Assigned task: Your task is to return all of the records exactly, minus any images.

Stored items from a collection:
<<<<
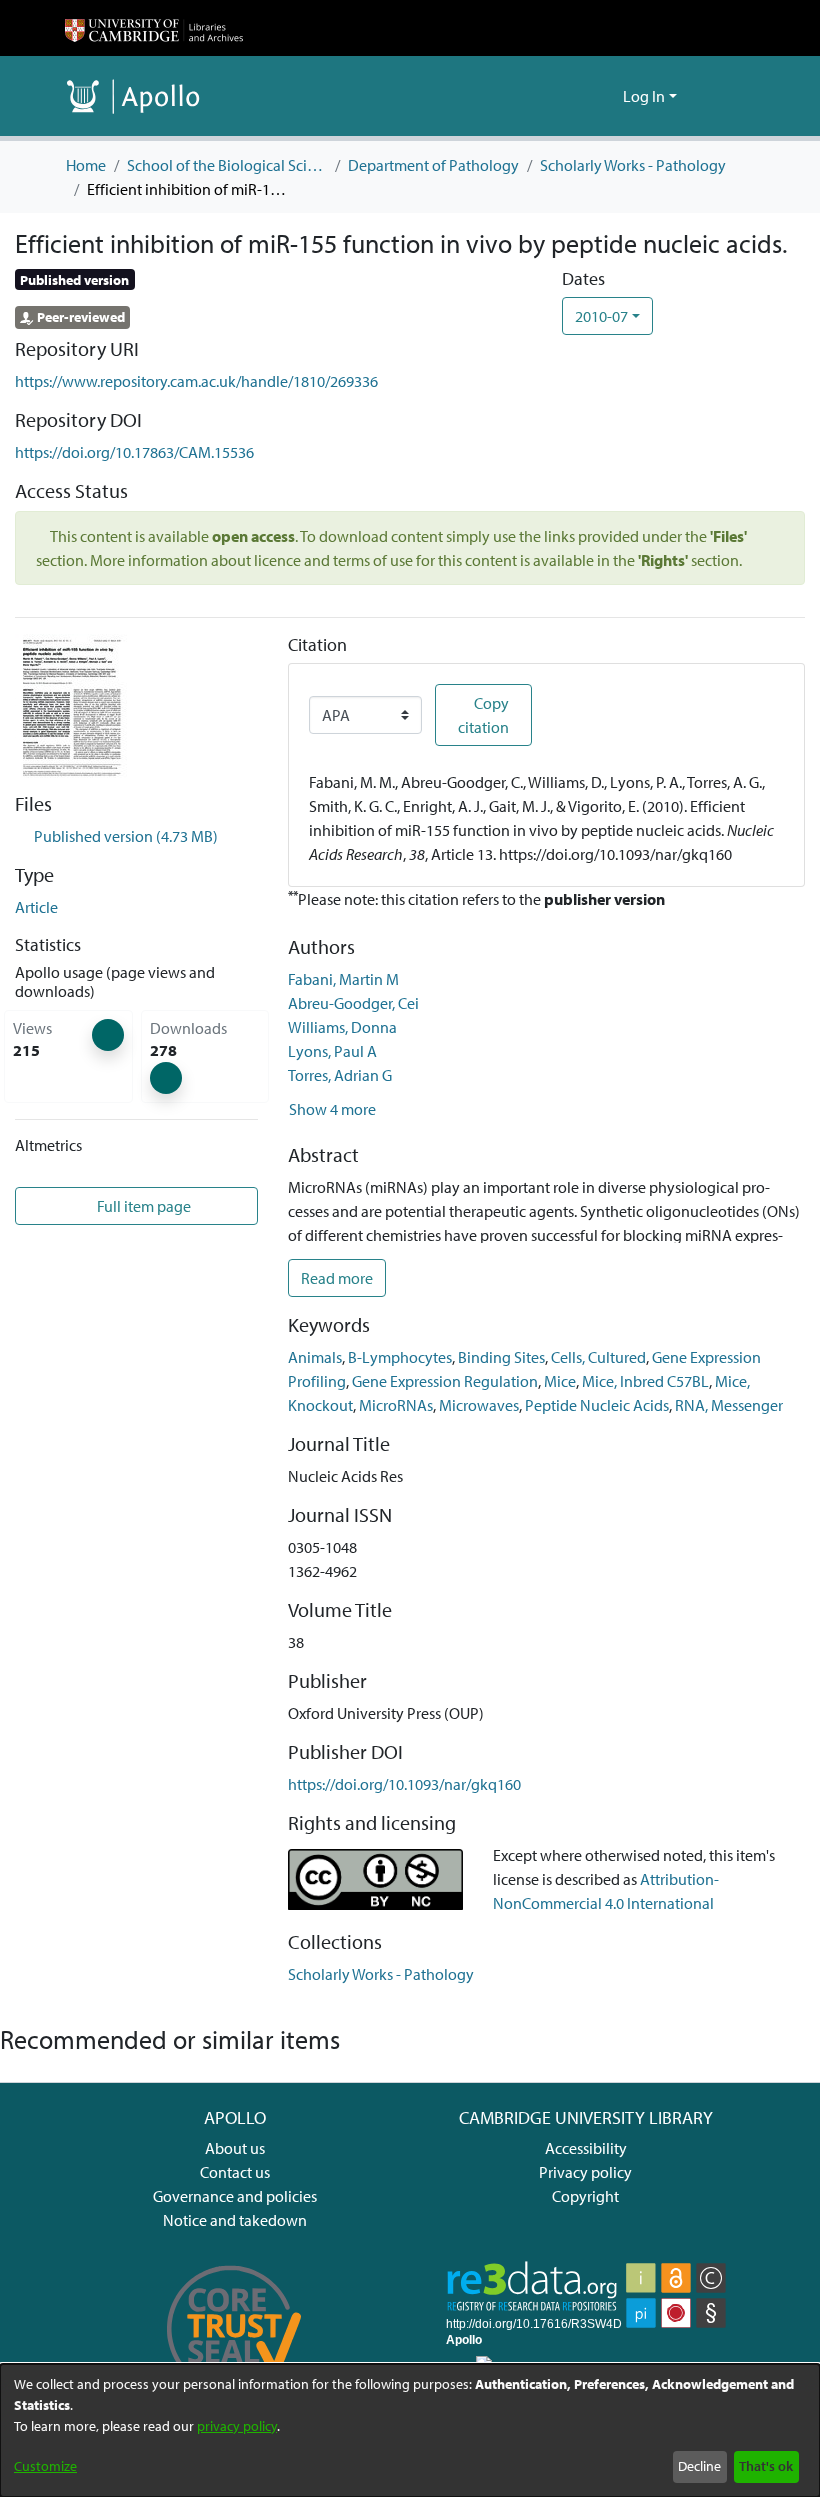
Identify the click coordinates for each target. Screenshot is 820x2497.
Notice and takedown (235, 2220)
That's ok (766, 2466)
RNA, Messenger (729, 1405)
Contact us (235, 2172)
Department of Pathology (433, 165)
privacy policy (237, 2426)
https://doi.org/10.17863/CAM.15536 (134, 452)
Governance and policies (235, 2196)
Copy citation (483, 715)
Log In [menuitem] (644, 96)
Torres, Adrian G (340, 1075)
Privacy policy (585, 2172)
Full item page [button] (142, 1206)
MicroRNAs (396, 1405)
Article (36, 907)
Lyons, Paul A (332, 1051)
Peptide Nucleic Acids (597, 1405)
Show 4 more (332, 1109)
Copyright (585, 2196)
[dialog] (410, 2430)
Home (86, 165)
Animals (315, 1357)
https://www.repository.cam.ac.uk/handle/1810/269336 (196, 381)
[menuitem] (604, 96)
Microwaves (479, 1405)
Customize (45, 2466)
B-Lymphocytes (400, 1357)
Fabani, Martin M (343, 979)
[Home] (154, 28)
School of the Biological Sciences (227, 165)
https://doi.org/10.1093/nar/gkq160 (404, 1784)
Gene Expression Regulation (445, 1381)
>>>>
Output:
Identify the click coordinates for each target. Screenshot is 820x2497.
Notice and takedown (235, 2220)
That's ok (766, 2466)
RNA, Messenger (729, 1405)
Contact us (235, 2172)
Department of Pathology (433, 165)
privacy policy (237, 2426)
https://doi.org/10.17863/CAM.15536 (134, 452)
Governance and policies (235, 2196)
Copy citation (483, 715)
Log In [menuitem] (644, 96)
Torres, Adrian G (340, 1075)
Privacy policy (585, 2172)
Full item page [button] (142, 1206)
MicroRNAs (396, 1405)
Article (36, 907)
Lyons, Paul A (332, 1051)
Peptide Nucleic Acids (597, 1405)
Show 4 more (332, 1109)
Copyright (585, 2196)
[dialog] (410, 2430)
Home (86, 165)
Animals (315, 1357)
https://www.repository.cam.ac.uk/handle/1810/269336 (196, 381)
[menuitem] (604, 96)
Microwaves (479, 1405)
Customize (45, 2466)
B-Lymphocytes (400, 1357)
Fabani, Martin M (343, 979)
[Home] (154, 28)
School of the Biological Sciences (227, 165)
https://doi.org/10.1093/nar/gkq160 (404, 1784)
Gene Expression Regulation (445, 1381)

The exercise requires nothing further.